## Task item:
Among the lines below, keep only those from the one containing "Task: Open the instance" through the one containing "Given: Open the green ReO bottle image", and reproduce them exactly.

───── Records for the exercise

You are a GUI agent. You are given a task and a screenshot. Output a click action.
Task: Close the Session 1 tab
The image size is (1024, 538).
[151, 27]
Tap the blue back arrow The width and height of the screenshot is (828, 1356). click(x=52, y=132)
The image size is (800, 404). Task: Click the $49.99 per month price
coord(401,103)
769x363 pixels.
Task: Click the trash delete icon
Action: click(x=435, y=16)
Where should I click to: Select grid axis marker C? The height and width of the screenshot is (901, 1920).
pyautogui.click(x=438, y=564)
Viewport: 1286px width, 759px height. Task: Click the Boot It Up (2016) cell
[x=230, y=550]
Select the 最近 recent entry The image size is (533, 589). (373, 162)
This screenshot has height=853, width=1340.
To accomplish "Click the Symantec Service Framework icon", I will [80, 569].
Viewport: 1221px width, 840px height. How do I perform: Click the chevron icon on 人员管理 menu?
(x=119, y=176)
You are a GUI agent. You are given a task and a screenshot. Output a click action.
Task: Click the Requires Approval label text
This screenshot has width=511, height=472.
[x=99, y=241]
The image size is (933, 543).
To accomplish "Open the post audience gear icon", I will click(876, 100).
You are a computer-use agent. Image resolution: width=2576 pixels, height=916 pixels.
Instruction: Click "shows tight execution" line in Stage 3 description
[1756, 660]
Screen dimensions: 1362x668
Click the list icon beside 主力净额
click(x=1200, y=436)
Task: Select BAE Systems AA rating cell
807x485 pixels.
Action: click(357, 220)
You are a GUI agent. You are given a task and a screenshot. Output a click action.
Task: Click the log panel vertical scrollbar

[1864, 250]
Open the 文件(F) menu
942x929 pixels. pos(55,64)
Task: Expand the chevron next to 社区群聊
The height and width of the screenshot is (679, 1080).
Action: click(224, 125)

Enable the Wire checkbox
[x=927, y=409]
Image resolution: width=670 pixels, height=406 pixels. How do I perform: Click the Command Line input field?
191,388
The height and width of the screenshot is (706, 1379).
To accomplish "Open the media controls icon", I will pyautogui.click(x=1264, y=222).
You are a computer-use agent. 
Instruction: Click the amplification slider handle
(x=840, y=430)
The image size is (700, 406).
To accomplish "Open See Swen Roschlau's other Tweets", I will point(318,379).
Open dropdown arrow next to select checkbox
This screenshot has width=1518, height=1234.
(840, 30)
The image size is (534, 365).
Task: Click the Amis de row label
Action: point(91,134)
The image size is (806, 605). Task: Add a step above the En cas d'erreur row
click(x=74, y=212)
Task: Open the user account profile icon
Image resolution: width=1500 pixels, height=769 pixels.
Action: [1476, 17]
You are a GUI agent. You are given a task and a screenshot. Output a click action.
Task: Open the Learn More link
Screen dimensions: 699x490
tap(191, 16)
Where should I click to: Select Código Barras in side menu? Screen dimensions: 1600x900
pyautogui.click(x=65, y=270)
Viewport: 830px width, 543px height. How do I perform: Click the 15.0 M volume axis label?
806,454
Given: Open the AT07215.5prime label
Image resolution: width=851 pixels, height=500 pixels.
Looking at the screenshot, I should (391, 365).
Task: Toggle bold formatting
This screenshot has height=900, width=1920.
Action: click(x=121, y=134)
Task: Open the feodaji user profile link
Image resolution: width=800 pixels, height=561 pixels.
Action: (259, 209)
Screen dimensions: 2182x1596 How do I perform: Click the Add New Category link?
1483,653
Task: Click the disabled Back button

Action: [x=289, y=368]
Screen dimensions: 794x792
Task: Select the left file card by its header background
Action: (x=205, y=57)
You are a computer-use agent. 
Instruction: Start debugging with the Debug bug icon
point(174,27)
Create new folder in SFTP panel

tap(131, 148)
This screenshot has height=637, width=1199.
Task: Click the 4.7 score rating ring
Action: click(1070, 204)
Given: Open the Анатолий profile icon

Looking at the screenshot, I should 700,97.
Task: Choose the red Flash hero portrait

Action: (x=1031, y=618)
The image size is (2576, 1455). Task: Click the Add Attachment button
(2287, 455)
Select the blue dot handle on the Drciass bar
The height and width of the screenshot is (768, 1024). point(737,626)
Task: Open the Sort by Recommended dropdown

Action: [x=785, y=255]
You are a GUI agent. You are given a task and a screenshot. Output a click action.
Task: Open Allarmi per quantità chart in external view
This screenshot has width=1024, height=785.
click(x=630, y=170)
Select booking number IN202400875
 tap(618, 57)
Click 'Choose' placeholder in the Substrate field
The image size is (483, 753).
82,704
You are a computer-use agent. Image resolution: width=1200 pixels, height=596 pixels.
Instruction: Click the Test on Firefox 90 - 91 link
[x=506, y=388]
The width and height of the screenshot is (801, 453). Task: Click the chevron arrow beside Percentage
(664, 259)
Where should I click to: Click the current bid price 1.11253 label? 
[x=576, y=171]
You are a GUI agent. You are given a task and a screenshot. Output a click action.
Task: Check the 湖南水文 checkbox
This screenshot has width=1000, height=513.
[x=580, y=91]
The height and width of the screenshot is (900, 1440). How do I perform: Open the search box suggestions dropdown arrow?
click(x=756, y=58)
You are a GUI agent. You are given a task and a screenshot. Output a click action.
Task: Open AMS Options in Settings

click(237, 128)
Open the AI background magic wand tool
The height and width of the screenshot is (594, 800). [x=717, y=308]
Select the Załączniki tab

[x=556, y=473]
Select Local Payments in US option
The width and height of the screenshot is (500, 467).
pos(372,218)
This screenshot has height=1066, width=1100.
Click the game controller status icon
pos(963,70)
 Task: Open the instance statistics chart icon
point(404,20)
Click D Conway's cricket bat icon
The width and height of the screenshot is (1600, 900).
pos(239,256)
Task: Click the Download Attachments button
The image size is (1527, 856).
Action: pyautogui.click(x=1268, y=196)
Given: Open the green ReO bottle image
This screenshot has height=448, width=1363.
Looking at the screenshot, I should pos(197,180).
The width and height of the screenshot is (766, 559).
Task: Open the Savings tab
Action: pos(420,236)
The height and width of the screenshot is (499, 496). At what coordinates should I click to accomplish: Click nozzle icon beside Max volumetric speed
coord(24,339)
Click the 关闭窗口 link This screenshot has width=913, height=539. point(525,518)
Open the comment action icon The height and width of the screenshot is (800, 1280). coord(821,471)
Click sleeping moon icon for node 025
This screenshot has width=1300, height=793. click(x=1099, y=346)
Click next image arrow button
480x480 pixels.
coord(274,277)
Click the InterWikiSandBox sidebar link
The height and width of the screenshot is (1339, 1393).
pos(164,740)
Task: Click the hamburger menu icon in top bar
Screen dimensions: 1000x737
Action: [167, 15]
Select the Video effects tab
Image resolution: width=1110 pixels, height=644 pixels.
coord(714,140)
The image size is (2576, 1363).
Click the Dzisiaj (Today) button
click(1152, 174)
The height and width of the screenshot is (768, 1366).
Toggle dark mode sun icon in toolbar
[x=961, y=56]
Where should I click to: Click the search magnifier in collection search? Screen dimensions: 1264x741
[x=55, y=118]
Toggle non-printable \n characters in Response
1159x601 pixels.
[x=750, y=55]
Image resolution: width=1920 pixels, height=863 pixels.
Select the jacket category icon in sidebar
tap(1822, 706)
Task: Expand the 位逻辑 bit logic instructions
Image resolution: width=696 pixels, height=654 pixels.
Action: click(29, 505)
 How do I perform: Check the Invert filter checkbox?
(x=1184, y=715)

──────────

## Output for this task:
 Task: Open the instance statistics chart icon
point(404,20)
Click D Conway's cricket bat icon
The width and height of the screenshot is (1600, 900).
pos(239,256)
Task: Click the Download Attachments button
The image size is (1527, 856).
Action: pyautogui.click(x=1268, y=196)
Given: Open the green ReO bottle image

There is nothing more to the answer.